> **Information supplied**

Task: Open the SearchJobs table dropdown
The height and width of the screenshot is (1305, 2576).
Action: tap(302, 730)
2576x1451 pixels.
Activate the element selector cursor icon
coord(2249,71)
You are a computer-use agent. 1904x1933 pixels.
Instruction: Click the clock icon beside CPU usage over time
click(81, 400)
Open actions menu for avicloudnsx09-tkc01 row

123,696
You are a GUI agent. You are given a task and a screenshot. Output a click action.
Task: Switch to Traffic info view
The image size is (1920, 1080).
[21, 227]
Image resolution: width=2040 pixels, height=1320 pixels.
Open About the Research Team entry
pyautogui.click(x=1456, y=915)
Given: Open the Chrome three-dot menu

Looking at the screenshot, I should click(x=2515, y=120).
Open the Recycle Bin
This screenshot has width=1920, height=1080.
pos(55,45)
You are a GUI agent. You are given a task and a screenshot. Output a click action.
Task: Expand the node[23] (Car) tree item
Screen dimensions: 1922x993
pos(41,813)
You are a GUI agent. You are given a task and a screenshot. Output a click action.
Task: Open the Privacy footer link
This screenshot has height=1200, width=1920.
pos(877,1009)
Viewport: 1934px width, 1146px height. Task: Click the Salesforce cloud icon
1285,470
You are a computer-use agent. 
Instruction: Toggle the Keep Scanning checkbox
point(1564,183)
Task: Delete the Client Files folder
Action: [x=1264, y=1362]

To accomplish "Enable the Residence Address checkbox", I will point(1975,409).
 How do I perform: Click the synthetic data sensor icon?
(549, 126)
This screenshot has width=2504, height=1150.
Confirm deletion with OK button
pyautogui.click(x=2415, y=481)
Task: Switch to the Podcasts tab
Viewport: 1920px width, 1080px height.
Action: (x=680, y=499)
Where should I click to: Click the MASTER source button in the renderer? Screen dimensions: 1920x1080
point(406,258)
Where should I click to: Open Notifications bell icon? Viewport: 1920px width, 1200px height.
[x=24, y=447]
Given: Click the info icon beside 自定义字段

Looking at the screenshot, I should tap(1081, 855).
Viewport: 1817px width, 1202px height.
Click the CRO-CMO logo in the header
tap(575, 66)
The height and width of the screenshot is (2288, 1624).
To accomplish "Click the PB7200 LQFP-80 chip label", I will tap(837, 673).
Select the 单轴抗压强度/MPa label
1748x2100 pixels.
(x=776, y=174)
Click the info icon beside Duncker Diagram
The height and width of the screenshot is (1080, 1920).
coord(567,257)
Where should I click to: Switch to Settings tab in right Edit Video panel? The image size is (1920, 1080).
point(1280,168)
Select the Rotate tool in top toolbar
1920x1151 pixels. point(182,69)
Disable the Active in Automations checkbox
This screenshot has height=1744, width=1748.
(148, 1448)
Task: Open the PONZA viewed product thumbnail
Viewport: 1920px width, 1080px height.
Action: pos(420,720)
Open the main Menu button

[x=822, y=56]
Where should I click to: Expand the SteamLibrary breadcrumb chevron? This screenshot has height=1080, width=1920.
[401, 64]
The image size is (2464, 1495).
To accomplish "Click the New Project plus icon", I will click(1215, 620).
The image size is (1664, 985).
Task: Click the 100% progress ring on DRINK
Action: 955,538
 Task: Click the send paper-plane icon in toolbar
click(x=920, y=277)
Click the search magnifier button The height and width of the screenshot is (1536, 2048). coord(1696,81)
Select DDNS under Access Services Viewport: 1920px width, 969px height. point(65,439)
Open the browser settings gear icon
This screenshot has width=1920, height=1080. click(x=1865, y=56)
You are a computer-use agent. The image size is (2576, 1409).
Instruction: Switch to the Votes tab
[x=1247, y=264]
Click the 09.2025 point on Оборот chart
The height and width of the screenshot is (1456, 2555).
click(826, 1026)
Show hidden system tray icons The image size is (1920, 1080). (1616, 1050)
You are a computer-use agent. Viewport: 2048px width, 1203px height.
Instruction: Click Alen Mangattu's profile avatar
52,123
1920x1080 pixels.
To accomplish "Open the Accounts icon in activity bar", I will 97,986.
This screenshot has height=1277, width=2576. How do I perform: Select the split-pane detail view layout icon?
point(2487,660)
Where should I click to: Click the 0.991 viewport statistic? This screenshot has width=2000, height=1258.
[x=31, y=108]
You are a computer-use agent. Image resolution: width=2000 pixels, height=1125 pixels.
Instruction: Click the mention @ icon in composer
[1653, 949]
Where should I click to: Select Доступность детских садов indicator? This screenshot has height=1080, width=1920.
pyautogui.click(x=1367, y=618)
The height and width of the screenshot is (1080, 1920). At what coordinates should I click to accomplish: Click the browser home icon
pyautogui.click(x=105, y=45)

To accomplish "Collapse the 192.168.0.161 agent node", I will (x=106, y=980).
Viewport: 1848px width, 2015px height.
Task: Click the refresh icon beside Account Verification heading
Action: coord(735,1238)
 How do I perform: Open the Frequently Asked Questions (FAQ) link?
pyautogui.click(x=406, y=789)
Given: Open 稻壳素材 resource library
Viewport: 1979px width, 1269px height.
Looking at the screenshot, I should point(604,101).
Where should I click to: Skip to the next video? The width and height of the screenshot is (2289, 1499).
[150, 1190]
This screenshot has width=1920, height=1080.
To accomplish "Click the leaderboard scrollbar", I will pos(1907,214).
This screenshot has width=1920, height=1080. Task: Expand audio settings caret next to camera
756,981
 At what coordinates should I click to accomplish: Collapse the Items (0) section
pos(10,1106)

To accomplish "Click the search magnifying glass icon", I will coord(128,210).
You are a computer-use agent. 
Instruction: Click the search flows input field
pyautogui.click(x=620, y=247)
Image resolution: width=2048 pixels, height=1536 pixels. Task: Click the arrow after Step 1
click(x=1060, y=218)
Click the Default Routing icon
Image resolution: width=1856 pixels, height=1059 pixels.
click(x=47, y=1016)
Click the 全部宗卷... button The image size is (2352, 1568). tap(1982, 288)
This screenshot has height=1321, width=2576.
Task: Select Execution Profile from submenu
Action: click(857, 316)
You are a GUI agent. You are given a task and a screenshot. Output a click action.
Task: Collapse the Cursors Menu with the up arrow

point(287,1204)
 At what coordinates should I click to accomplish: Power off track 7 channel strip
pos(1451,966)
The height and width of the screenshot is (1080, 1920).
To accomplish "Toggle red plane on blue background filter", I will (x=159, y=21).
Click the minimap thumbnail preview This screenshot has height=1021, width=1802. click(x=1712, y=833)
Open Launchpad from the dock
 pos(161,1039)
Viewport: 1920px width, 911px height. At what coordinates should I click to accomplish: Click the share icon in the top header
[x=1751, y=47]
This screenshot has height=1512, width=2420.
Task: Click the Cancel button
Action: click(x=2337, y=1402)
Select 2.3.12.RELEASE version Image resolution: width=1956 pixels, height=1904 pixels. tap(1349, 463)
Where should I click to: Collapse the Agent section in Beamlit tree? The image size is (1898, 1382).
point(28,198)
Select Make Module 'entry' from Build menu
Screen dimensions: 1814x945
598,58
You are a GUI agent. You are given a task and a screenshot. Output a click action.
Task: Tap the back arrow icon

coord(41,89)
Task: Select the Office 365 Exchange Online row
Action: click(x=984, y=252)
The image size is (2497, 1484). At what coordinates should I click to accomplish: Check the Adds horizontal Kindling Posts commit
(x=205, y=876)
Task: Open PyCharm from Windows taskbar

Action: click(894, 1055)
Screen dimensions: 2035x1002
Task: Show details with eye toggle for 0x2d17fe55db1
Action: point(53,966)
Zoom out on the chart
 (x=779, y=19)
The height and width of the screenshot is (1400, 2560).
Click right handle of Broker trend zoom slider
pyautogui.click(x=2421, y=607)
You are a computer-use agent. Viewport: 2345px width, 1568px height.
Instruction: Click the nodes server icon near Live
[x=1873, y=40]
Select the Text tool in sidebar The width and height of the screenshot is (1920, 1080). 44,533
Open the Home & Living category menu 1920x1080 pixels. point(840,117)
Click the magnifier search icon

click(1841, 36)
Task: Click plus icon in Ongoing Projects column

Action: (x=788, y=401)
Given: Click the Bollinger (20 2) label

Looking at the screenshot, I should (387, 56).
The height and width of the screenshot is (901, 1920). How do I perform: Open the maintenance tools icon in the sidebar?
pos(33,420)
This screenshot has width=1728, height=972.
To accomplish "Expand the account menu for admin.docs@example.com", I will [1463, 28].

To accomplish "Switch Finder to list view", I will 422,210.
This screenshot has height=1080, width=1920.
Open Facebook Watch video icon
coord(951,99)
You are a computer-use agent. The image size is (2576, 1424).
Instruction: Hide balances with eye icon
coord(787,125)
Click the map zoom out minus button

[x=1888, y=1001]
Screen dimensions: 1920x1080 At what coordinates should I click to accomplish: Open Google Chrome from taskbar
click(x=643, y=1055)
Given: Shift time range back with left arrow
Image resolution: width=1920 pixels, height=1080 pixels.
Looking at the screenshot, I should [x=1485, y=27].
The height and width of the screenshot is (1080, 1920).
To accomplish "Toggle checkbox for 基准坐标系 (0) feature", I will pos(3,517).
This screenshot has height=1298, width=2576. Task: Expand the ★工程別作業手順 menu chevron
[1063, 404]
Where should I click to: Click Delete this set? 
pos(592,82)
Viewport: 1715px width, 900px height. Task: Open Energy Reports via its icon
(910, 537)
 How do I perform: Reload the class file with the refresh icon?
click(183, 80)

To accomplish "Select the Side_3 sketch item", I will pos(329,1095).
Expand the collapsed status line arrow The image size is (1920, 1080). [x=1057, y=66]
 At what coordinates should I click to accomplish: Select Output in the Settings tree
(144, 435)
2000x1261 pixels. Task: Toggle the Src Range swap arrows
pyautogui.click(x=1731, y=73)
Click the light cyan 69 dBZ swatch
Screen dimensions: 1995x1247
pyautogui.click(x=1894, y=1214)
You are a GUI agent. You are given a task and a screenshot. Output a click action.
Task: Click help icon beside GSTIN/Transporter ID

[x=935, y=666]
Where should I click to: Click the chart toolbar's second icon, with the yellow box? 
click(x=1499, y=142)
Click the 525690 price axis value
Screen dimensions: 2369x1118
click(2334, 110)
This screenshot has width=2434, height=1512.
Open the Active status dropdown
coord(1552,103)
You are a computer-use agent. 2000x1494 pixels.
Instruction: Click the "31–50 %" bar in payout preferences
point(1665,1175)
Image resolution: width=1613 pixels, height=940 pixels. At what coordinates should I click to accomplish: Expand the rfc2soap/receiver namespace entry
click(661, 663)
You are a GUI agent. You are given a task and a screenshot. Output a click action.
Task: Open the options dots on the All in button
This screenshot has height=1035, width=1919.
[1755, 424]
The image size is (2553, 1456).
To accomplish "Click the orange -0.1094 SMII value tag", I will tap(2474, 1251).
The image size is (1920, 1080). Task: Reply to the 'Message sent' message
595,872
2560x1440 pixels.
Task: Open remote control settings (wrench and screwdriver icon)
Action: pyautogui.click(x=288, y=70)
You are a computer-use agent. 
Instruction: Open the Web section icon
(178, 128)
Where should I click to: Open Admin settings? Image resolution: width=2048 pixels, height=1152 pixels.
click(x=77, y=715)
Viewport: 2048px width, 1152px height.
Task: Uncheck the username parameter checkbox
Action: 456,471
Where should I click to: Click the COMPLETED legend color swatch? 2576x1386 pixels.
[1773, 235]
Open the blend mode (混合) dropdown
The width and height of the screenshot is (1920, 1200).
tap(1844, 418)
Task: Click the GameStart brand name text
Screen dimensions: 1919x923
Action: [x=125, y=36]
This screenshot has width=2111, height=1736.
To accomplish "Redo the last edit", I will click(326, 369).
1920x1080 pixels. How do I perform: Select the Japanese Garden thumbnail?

> **Task prompt**
From the entries above, return exactly the line containing "How do I perform: Click", the line containing "The height and width of the screenshot is (2288, 1624).", and all lines between, and nothing else.

> **Output for this task**
 How do I perform: Click the synthetic data sensor icon?
(549, 126)
This screenshot has width=2504, height=1150.
Confirm deletion with OK button
pyautogui.click(x=2415, y=481)
Task: Switch to the Podcasts tab
Viewport: 1920px width, 1080px height.
Action: (x=680, y=499)
Where should I click to: Click the MASTER source button in the renderer? Screen dimensions: 1920x1080
point(406,258)
Where should I click to: Open Notifications bell icon? Viewport: 1920px width, 1200px height.
[x=24, y=447]
Given: Click the info icon beside 自定义字段

Looking at the screenshot, I should tap(1081, 855).
Viewport: 1817px width, 1202px height.
Click the CRO-CMO logo in the header
tap(575, 66)
The height and width of the screenshot is (2288, 1624).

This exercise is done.